TEXT BLOCK:

Ruiz et al. show that the transient integrated stress response induced by NMDA is followed by an ATF4-independent peIF2α dephosphorylation. However, Sephin1 strongly attenuates NMDA-induced excitotoxicity whereas it is ineffective against ER stress-produced neuronal death. The authors find that Sephin1 reduces NMDA-triggered cytosolic Ca²⁺ load and calpain activity and provides neuroprotection against excitotoxicity in an ISR-independent manner [5].

Tinelli et al. determine the level and function of circulating endothelial progenitor cells (cEPCs) in a cohort of Italian Moyamoya angiopathy patients in order to consider if cEPCs may be qualified as a potential pathogenic marker or just an epiphenomenon of Moyamoya angiopathy. This patholgy is a rare, chronic and disabling cerebrovascular disease with a prevalence of 0.086–10.5/100,000. They conclude that cEPCs level more than endothelial progenitor cell functionality seems to be a potential marker of Moyamoya angiopathy [6].

Bayer et al. investigate whether DNA methyltransferase 1 (DNMT1), which acts on neuronal survival in the aged brain, affects critical aspects of the proteostasis network. They found that DNMT1 negatively impacts retrograde trafficking and autophagy, with both being involved in the clearance of aggregation-prone proteins by the aggresome–autophagy pathway [7].

Items listed in a dataset

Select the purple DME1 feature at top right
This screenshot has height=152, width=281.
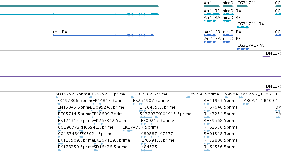point(266,57)
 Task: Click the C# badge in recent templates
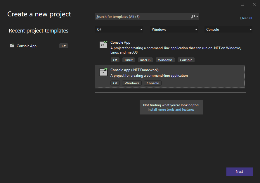click(63, 46)
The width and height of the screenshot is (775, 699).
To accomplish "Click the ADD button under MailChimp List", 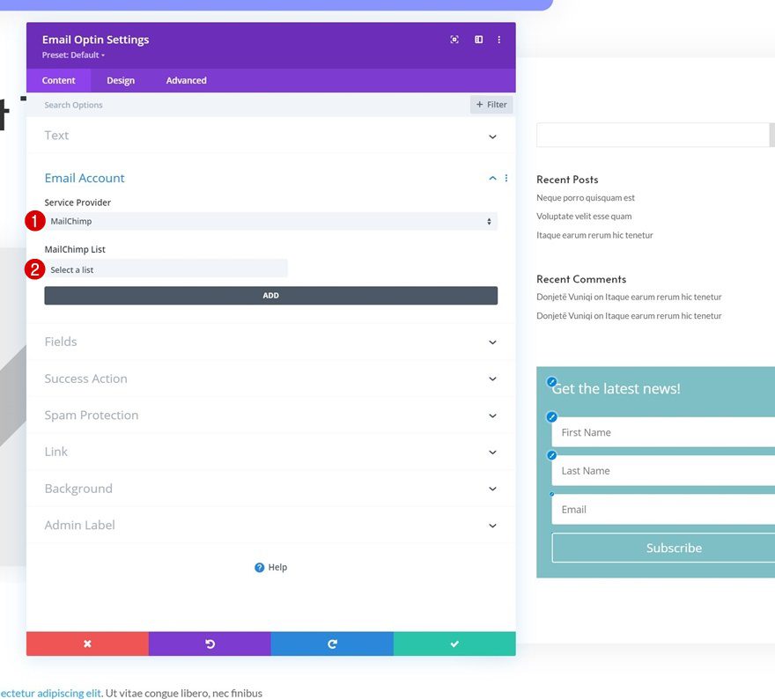I will point(270,295).
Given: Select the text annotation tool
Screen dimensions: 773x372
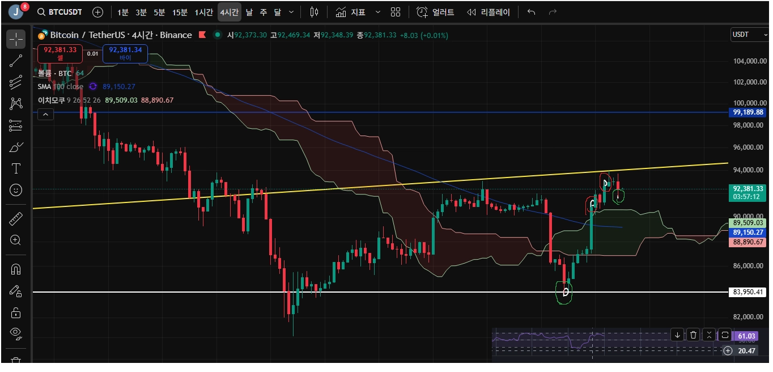Looking at the screenshot, I should [x=16, y=168].
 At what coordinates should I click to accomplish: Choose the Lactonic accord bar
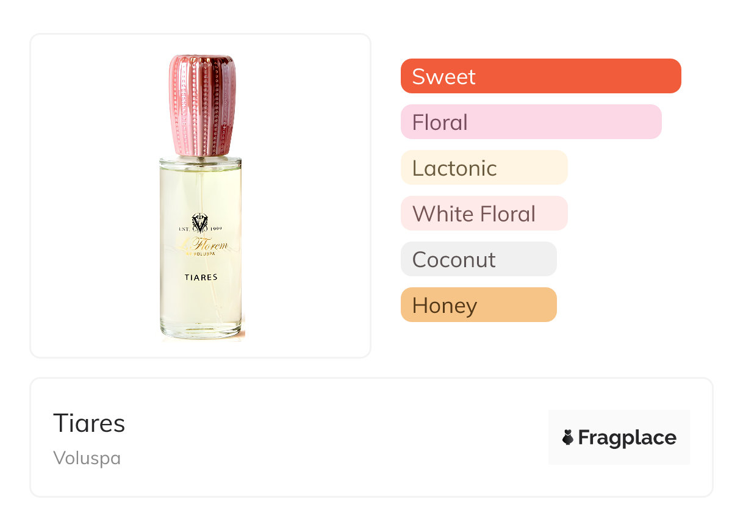pos(484,168)
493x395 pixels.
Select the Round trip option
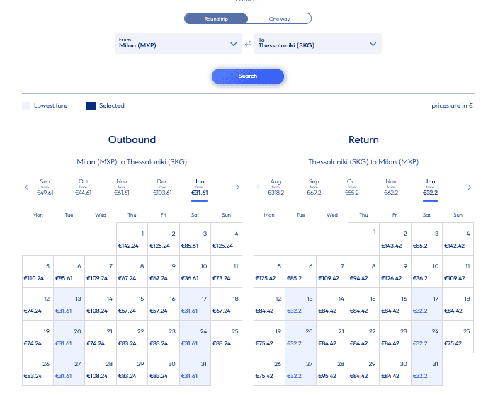point(216,18)
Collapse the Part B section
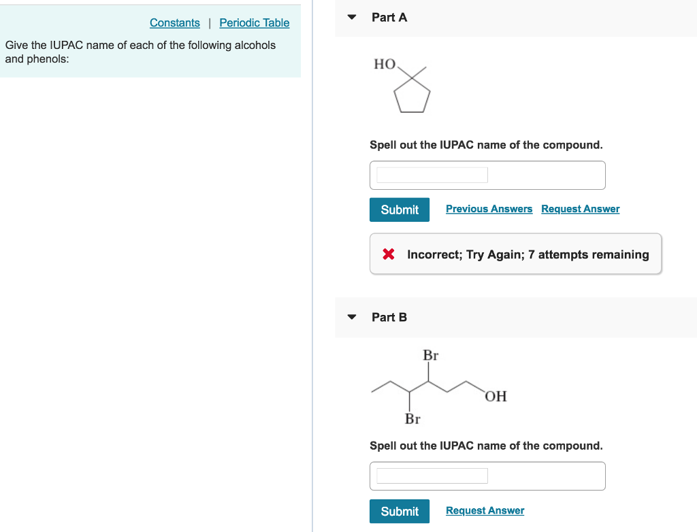The height and width of the screenshot is (532, 697). (x=351, y=317)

ACTIVITIES:
• 1. What prevalence range do the study summaries give for Moyamoya angiopathy?
• 2. Continue the study summaries from where they stop.

RESPONSE LIST:
• 1. 0.086–10.5/100,000

• 2.
Scremin et al. focus their investigation on the role of ORAI2, a key store-operated Ca²⁺ entry (SOCE) component, in modulating SOCE in human neuroglioma cell line H4. The authors suggest that ORAI2 downregulation can become a potential tool to rescue defective SOCE in Alzheimer’s disease, while preventing plaque formation [8].

Martínez Cué and Rueda provide an overview of the signaling pathways implicated in each of the main neuropathological aspects of Alzheimer’s disease in individuals with and without Down syndrome as well as the interrelation of these pathways. In the fourth decade of life, all individuals with Down Syndrome develop neuropathology identical to that found in sporadic Alzheimer’s disease, including the development of amyloid plaques and neurofibrillary tangles, loss of neurons and synapses, reduced neurogenesis, enhanced oxidative stress, mitochondrial dysfunction and neuroinflammation. Down syndrome can be considered a useful model to study AD etiopathology and to search for new therapeutic strategies [9].

Arrazola et al. go deeper into the dysregulated/aberrant signaling pathways controlled by the small GTPaese of the Ras superfamily that culminate in neurodegeneration. The authors specifically focused on the two most studied families of the Ras superfamily: Ras and Rho. They summarize the latest findings of small GTPases of the Ras and Rho families in neurodegeneration in order to highlight these small proteins as potential therapeutic targets capable of slowing down different neurodegenerative diseases [10].

Grant and DeMorrow, in this review, provide a detailed discussion about the findings of recent studies highlighting bile acid-mediated therapies and bile acid-mediated signaling and the roles they play in neurodegenerative and neurological diseases [11].

Alcover-Sánchez et al. offer a thorough review of the tight relation between R-Ras 1 and R-Ras 2 GTPases and myelination processes and discuss its potential as novel elements of crosstalk between the pathways. They conclude that a better understanding of the crosstalk elements orchestrating myelination mechanisms is essential to identify new potential targets to mitigate neurodegeneration [12].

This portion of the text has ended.